Continuidade além dos ciclos de gestão. A operação do futebol passa a contar com estrutura, mandatos e regras próprias, ficando menos sujeita à alternância dos ciclos estatutários da Associação.

Futuro em aberto, com o Clube no comando. Mesmo depois da estruturação, qualquer decisão sobre investimento ou transferência de controle dependerá da aprovação das instâncias do Clube, conforme determina o Estatuto.

Como está sendo feito?

O Caxias decidiu conduzir esse processo com planejamento e rigor. Para isso, constituiu um Comitê de Transformação, com reuniões periódicas, pauta prévia, atas e registro de pendências, responsáveis e prazos.

O Comitê reúne a Presidência, as Vice-Presidências, o Conselho Deliberativo, o Conselho de Administração, a Diretoria Financeira, conselheiros e ex-presidentes do Clube.

Para a condução técnica do trabalho, o Caxias contratou parceiros especializados em estruturação, governança e criação de valor em ativos do futebol. Eles são responsáveis por coordenar a jornada da Associação até a constituição da SAF.

O escritório Campos Mello Advogados, com atuação em direito societário e no futebol, além de experiência na estruturação de sociedades anônimas do futebol para clubes de diferentes divisões do futebol brasileiro, responde pela auditoria jurídica e pelo apoio ao desenvolvimento dos atos societários necessários à constituição.

Nenhuma etapa avança sem passar pelas instâncias competentes do Clube. A reforma do Estatuto será submetida à Assembleia Geral, após parecer de uma comissão específica constituída pelo Conselho Deliberativo. A transformação em SAF será deliberada pelo Conselho Deliberativo, nos termos do novo Estatuto.


O caminho, passo a passo

  1. Legitimidade interna. Reforma do Estatuto da Associação, com parecer de comissão específica e aprovação em Assembleia Geral.
  2. Diagnóstico. Levantamento completo dos ativos, contratos, obrigações e contingências do Clube, com auditorias jurídica e contábil.
  3. Organização financeira. Consolidação das demonstrações e do plano de tratamento das obrigações do Clube.
  4. Definição do perímetro. Determinação precisa do que integrará a SAF e do que permanecerá na Associação, com base em laudo de avaliação patrimonial elaborado por empresa especializada.
  5. Constituição. Criação da SAF com CNPJ próprio e estatuto, subscrição integral das ações pela Associação, eleição de administradores e conselheiros e registro na Junta Comercial.
  6. Transferência da operação. Migração formal da atividade do futebol para a SAF e comunicação à Federação Gaúcha de Futebol e à Confederação Brasileira de Futebol.

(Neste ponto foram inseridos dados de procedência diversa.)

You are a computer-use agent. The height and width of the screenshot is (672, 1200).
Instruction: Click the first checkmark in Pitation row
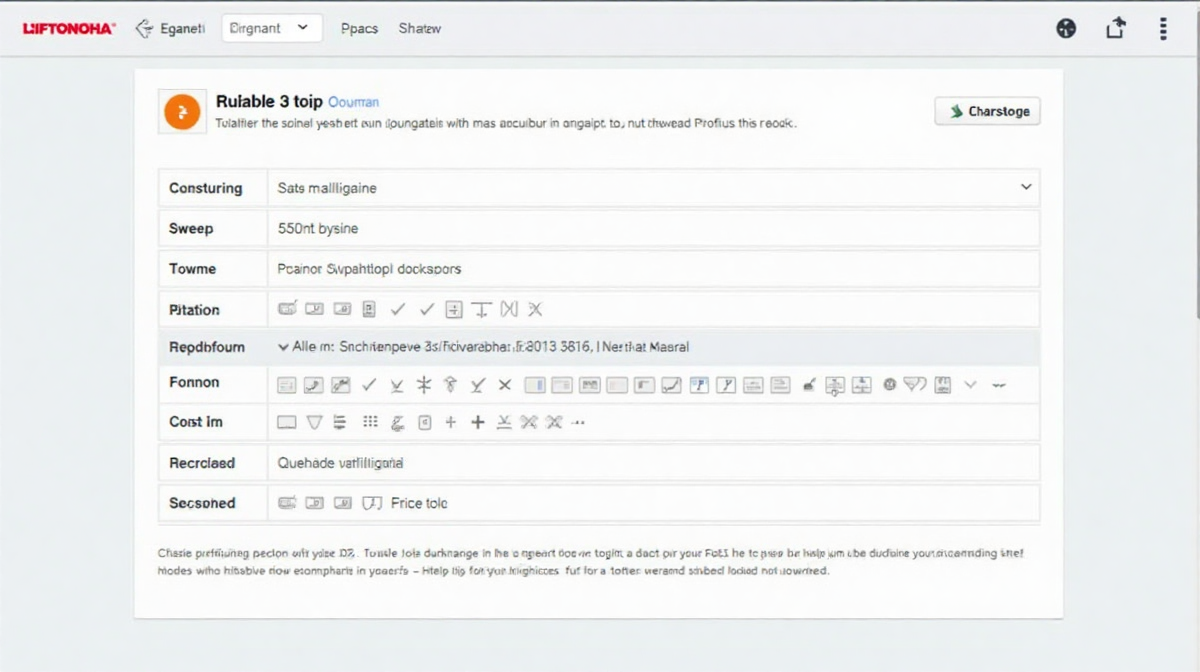[x=397, y=310]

Ao final dessas etapas, o Caxias terá uma SAF constituída, auditada e integralmente sua. Somente a partir desse momento, e apenas se as instâncias do Clube assim decidirem, será avaliada a captação de investimentos.

O compromisso com quem sustenta o Clube

O Caxias foi construído por gerações de associados, conselheiros, funcionários e torcedores. Uma decisão dessa natureza não pode ser tomada no escuro nem conduzida sem que a torcida compreenda cada passo.

Por isso, este comunicado é o primeiro de uma série. Cada etapa concluída será informada com a mesma clareza, em linguagem acessível, sem tecnicismos desnecessários e sem promessas que o Clube não possa cumprir.